Backbone-Constrained Peptides: Temperature and Secondary Structure Affect Solid-State Electron Transport

Abstract

The primary sequence and secondary structure of a peptide is crucial to peptide charge migration, not only in solution (electron transfer, ET), but also in the solid-state (electron transport, ETp). Hence, understanding the charge migration mechanisms is fundamental to develop biomolecular devices and sensors. We report studies on four Aib-containing helical peptide analogues: two acyclic linear peptides with one and two electron-rich alkene-based side chains, respectively, and two peptides that are further rigidified into a macrocycle by a side bridge constraint, containing one or no alkene. ETp was investigated across Au/peptide/Au junctions, between 80 and 340 K in combination with the molecular dynamic (MD) simulations.
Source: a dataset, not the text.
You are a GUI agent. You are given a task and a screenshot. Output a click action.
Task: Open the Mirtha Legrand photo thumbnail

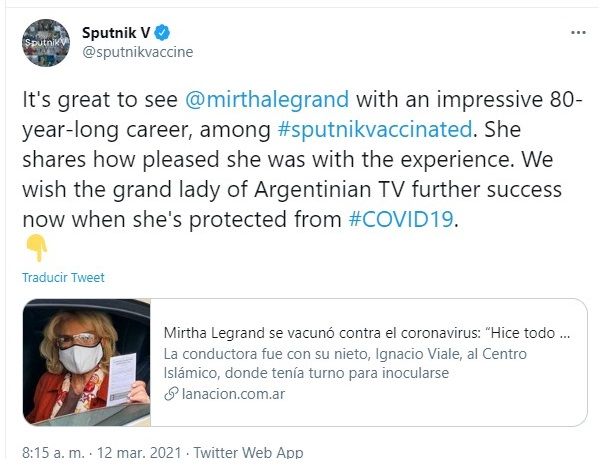pos(86,362)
The results reveal that the helical structure of peptide and electron-rich side chain both facilitate the ETp. With increasing temperature, the loss of helical structure, change of monolayer tilt angle and the increase of thermally activated fluctuations affect the conductance of peptides. Specifically, room temperature conductance across the peptide monolayers correlates well with previously observed ET rate constants, where combined actions between backbone rigidity and electron-rich side chains were revealed. Our findings provide new means to manipulate electronic transport across solid-state peptide junctions.